According to a Federal Trade Commission (FTC) report, as of July 26, 2021, they’d logged over 561,000 consumer complaints related to COVID-19 and stimulus payments. Nearly 75% involved fraud or identity theft. These scams have cost consumers $505.25 million, with a median fraud loss of $373. The schemers’ tactics closely mirror the constantly changing headlines, adapting their methods as new health and economic issues arise worldwide.
Stimulus and health care fraud
Some U.S. states have adopted vaccine lotteries to help people get their COVID-19 shots — with a renewed push with the coronavirus variants. Suspicious calls, texts and emails have been reported, offering cash in exchange for personal or financial information to expedite access to vaccines. The July 2021 FTC alert warned about a new wave of stimulus scams as the government plans to send advance child tax credit payments to millions of eligible families as part of the $1.9 trillion American Rescue Plan Act of 2021.
The Office of the Attorney General (AG) is working as fast as it can. From 2020 alone, the AG issued a report announcing the DOJ had negotiated more than $1.8 billion in health care fraud settlements from fiscal 2020. The DOJ opened 1,148 criminal health care fraud investigations and 1,079 civil health care fraud investigations. According to the report, COVID-19 had heavily expanded the fraud risks to federal health programs.
One example involved billing unneeded services, offering COVID-19 tests to Medicare beneficiaries in exchange for personal data, including Medicare information. In one scheme, labs targeted retirement communities by offering COVID-19 tests, drawing blood and billing the government for medically unnecessary services. Other schemes involved excessive lab testing, needless respiratory tests, allergy and genetic tests.

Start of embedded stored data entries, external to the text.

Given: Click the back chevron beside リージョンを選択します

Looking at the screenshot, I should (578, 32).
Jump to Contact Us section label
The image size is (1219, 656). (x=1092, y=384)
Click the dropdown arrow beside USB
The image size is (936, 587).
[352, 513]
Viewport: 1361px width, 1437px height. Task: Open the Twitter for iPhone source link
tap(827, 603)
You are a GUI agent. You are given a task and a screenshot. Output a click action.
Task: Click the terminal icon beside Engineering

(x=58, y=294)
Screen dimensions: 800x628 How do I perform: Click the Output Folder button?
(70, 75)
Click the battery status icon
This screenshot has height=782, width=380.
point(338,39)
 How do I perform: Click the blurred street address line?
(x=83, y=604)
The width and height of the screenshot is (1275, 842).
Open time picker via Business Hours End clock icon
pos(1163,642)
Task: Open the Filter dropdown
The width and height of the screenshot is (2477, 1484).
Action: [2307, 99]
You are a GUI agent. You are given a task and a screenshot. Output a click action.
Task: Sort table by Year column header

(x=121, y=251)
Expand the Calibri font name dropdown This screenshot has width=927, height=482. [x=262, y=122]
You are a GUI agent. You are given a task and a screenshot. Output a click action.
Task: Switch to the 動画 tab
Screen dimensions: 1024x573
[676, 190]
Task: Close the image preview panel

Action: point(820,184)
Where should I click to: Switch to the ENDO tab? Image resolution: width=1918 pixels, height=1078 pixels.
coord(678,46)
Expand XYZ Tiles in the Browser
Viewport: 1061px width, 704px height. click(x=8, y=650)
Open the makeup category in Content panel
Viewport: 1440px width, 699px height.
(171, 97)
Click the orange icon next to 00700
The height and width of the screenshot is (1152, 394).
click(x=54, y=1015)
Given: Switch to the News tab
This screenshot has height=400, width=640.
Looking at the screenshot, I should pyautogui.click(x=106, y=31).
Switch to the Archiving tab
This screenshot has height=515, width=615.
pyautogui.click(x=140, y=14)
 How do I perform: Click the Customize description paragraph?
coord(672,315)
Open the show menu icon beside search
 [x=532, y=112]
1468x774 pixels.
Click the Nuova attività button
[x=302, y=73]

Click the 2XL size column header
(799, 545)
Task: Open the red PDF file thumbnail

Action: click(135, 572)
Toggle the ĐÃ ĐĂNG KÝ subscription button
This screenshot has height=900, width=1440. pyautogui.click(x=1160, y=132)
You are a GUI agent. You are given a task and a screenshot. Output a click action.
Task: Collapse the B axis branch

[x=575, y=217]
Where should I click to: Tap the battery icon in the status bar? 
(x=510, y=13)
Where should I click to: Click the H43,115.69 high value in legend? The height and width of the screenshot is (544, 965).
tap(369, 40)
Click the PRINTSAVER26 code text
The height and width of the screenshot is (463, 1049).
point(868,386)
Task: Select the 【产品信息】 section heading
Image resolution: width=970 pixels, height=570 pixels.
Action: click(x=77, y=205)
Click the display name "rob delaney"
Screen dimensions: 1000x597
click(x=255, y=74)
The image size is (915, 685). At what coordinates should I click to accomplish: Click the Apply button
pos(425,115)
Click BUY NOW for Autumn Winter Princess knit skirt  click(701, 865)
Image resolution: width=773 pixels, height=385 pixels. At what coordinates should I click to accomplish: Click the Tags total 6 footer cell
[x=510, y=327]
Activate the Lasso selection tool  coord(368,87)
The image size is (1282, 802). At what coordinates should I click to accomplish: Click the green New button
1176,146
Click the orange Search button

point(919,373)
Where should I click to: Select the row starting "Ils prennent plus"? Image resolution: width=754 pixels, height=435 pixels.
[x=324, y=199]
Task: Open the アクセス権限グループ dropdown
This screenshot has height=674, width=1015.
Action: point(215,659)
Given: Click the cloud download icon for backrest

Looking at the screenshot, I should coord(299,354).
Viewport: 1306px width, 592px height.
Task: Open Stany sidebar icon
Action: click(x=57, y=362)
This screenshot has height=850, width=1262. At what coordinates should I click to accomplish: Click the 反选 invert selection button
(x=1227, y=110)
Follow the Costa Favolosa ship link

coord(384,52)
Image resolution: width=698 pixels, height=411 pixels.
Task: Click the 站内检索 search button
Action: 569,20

A telemarketing broker was charged for a scheme to bill Medicare for cancer genetic tests (CGX) and COVID-19 tests that were not eligible for compensation. The broker confessed how she and her accomplices had paid kickbacks to telemarketers who obtained CGX tests from Medicare beneficiaries who had doctors’ orders authorizing the tests. They would send the completed CGX tests and the doctors’ orders to a lab that would then bill Medicare. In return, the broker received kickbacks from the laboratory. The fraudulent scheme totaled over $3 million.
COVID-related schemes to watch out for:
- Bogus remedies. Since the beginning of the pandemic, fraudsters have pitched phony remedies. Though vaccines have been distributed, the scam to purportedly help symptoms, immunity and the like is unlikely to subside.
- Any request to pay out of pocket, or give personal information, to receive an injection or gain access to a vaccine “waitlist.”
- The U.S. Food and Drug Administration has sent warnings to companies selling unapproved products that claim to prevent COVID-19, including teas, essential oils, cannabinol, colloidal silver and intravenous vitamin-C therapies. Sometimes marketed as “defenses” against the pandemic.
- Stimulus checks — beware of calls, texts or emails claiming to be from federal agencies that ask you to click a link, pay a fee, or “confirm” personal data such as your Social Security number to expedite a stimulus check.
- Viral schemes that promise COVID-19 relief financial “grants” requiring a link to be clicked or the submission of personal information.
Bad actors will continue to find new ways to use real-life events for nefarious purposes. Having an awareness of how they operate can help reduce the incidence of fraud.
Richard Wickliffe, CPCU, ARM, CLU, (RLWickliffe@yahoo.com) has worked in the insurance industry leading teams of fraud investigators for over 20 years. He is the recipient of the FBI’s Exceptional Service in the Public Interest Award and the author of crime fiction, where he has been awarded Best Popular Fiction by the Florida Book Awards.